◆ Input data
··········
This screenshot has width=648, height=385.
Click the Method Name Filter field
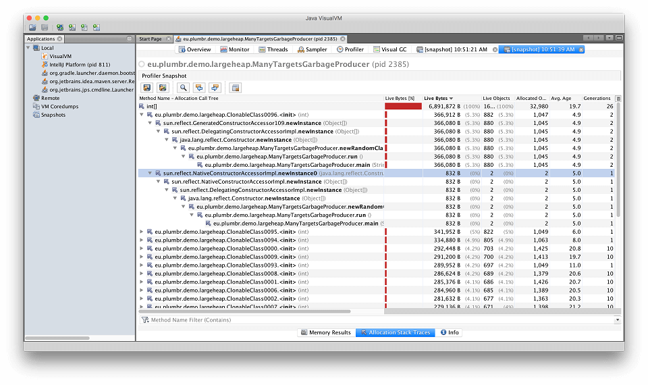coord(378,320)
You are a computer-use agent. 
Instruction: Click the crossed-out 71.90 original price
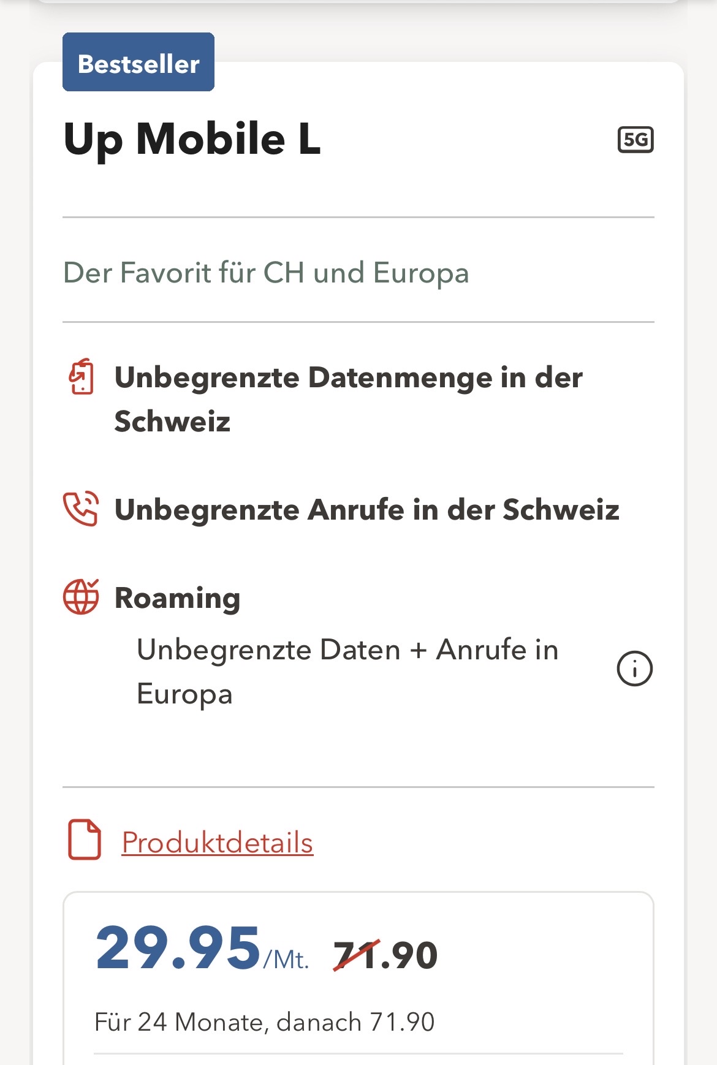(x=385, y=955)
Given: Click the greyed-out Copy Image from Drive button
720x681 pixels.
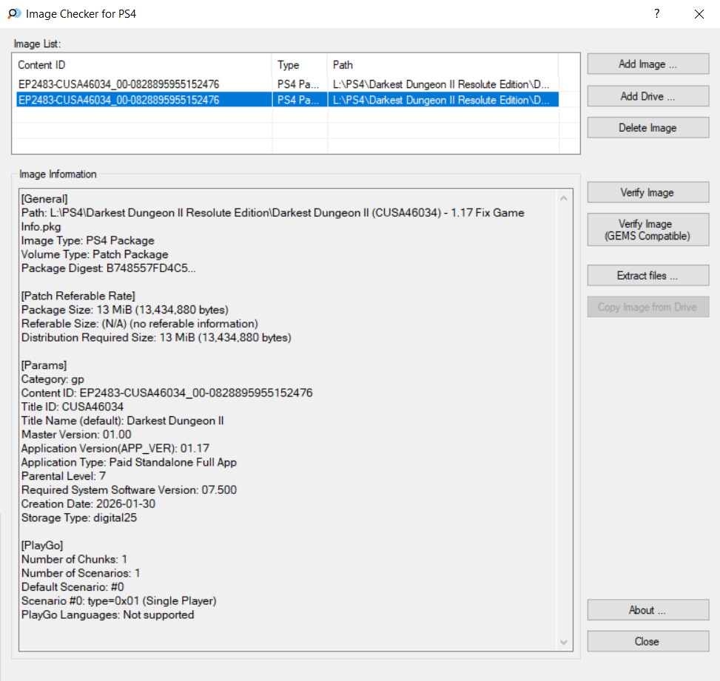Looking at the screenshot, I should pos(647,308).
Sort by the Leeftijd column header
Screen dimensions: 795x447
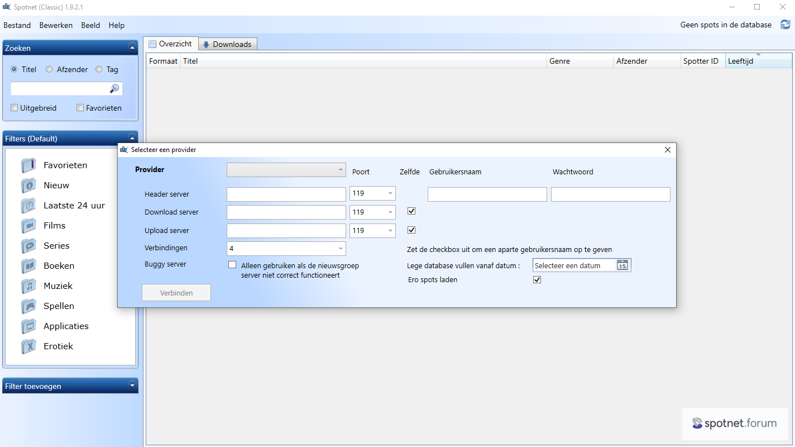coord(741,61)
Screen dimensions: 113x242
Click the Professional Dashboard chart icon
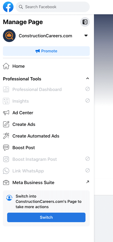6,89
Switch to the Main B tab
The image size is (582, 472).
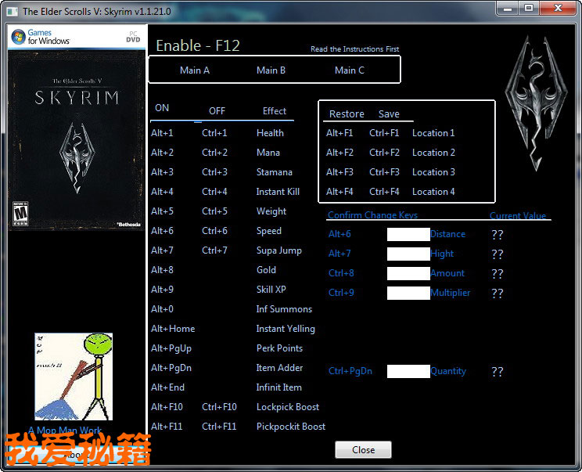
··········
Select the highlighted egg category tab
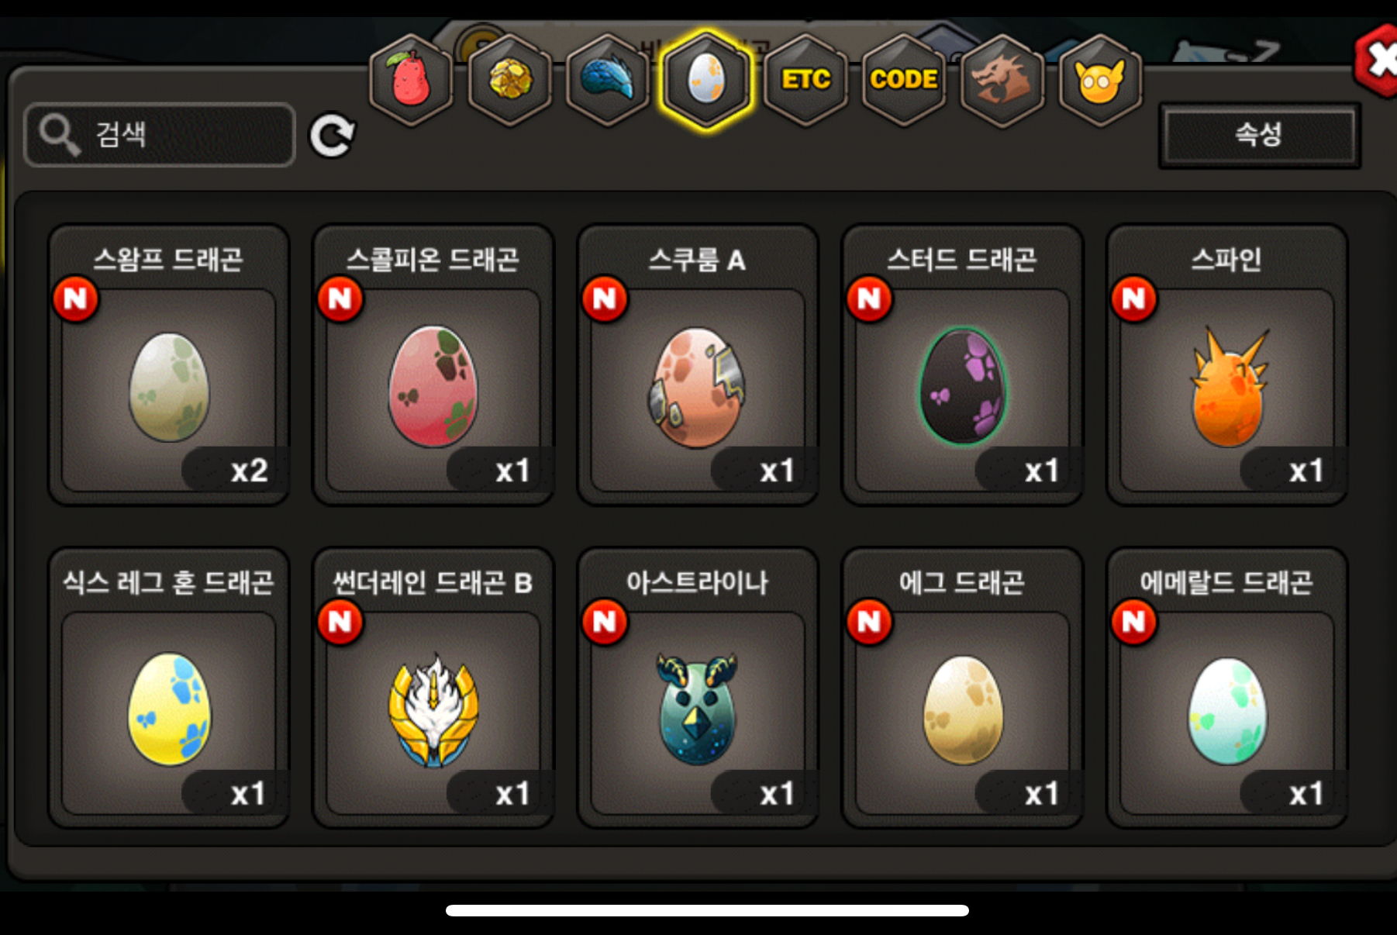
··········
◆ Work instructions
Repeat the lines above exactly, beginning with the one containing "Sort by the Leeftijd column header" and finishing with the one containing "The image size is (582, 472).". No pictures belong in the copy.

◆ Expected answer
Sort by the Leeftijd column header
Screen dimensions: 795x447
coord(741,61)
Screen dimensions: 113x242
Click the Professional Dashboard chart icon
6,89
Switch to the Main B tab
The image size is (582, 472).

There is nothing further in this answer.